Then again, I realized, this is what attracted me to Billie Jeanne, and her show, in the first place. For all of Married by America’s ridiculous trappings—the audience voting, the hot-tub parties, the cheesy adherence to the concept of true love forever—it felt real somehow. People meet their eternal life partners on the subway, or at bars, or at church. I met my wife through the newspaper personals. Is that really any more ridiculous than marrying someone you meet on a game show? Billie Jeanne wanted to get Married by America. When that didn’t work out, she sought to get married by more conventional methods, and then she did.

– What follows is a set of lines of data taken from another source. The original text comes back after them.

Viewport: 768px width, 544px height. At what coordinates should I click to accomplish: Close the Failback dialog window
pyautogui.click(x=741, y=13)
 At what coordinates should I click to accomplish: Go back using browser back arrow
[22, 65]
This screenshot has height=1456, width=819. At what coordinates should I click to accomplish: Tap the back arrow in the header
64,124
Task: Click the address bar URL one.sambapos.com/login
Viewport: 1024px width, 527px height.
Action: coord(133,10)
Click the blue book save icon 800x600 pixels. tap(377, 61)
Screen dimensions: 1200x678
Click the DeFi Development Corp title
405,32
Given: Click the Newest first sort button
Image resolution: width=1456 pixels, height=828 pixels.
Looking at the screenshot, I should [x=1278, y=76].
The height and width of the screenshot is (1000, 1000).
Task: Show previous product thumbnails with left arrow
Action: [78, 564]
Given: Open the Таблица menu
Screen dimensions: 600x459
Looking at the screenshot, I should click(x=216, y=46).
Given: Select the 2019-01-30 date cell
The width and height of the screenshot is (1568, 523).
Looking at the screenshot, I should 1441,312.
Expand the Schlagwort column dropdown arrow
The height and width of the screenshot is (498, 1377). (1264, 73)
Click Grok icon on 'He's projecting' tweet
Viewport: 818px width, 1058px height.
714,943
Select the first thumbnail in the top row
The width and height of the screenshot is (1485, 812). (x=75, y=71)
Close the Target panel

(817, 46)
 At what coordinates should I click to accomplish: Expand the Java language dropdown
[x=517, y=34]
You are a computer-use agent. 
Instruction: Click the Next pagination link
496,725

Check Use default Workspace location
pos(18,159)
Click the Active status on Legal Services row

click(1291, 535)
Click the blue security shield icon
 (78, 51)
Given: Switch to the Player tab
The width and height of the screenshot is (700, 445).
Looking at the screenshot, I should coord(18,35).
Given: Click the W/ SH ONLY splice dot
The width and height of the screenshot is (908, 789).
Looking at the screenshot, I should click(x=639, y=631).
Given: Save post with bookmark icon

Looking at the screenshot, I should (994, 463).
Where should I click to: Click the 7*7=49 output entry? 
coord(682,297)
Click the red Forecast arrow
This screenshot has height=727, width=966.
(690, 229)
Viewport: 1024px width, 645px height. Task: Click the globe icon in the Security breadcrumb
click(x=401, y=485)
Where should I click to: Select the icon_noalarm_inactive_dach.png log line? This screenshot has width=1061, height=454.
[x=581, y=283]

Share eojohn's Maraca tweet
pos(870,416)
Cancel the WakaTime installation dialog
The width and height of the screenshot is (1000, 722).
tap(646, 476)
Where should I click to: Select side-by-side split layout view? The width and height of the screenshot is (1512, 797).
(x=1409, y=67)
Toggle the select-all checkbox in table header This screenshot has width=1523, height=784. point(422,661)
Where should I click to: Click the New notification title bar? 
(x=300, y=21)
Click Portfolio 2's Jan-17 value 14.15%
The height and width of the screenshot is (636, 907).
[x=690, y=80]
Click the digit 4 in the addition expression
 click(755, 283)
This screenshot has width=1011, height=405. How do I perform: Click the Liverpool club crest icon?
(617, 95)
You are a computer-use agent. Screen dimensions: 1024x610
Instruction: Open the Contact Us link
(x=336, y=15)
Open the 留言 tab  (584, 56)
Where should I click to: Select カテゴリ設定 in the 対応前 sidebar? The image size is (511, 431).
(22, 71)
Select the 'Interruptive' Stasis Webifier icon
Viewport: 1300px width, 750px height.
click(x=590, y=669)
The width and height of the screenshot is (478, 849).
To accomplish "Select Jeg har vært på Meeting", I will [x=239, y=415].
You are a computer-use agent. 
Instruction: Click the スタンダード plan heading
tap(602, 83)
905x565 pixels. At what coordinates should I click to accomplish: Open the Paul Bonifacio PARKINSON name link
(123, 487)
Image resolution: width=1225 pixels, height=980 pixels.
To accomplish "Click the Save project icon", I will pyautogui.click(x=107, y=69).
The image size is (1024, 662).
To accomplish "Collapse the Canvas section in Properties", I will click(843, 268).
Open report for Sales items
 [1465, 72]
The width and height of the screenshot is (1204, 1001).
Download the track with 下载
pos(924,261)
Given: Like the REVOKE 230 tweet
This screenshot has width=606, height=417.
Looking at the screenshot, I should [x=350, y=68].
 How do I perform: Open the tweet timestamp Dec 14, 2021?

Her untragic fate illumines what most of us face in life. It’s ordinary, boring, and banal. A few people are destined to follow an exceptional path, or to have things collapse for them absolutely, but most of us don’t experience such highs and lows. A trip to your high school or college reunion puts the lie to the myth that we were all born to be special. Simply, we’re not. We marry, have kids, get old, shit the bed, and die. Our reality TV stars may get the brief illusion of transcendence. They take a few Hollywood meetings and occasionally get cast in a Road Rules reunion. In the end, though, they’re just like the rest of us, and anyone who was on Married by America is more like the rest of us than most.

4

THE CUTTING CREW

Jancee Dunn

IT HAPPENED THE WAY THESE THINGS OFTEN DO. I was drifting around my Brooklyn apartment on a Sunday afternoon, putting off a writing assignment. I had already given the place a procrastination cleaning so compulsively thorough that at one point I found myself consolidating two boxes of bandages into one more streamlined package. And so I turned on the television—a no-no among my writer cronies, who argue that daytime TV begins a dissolute spiral downward. Writers are a vulnerable population of clammy, sweatpants-clad hermits, and while other groups are quite capable of “just turning on The View for ten minutes,” we are not. For me, a quick check-in with Barbara and the gang would lead to a twenty-two-hour sloth-a-thon capped by a five a.m. showing of Turner & Hooch. Then I’d start drinking. Then I’d start doing drugs.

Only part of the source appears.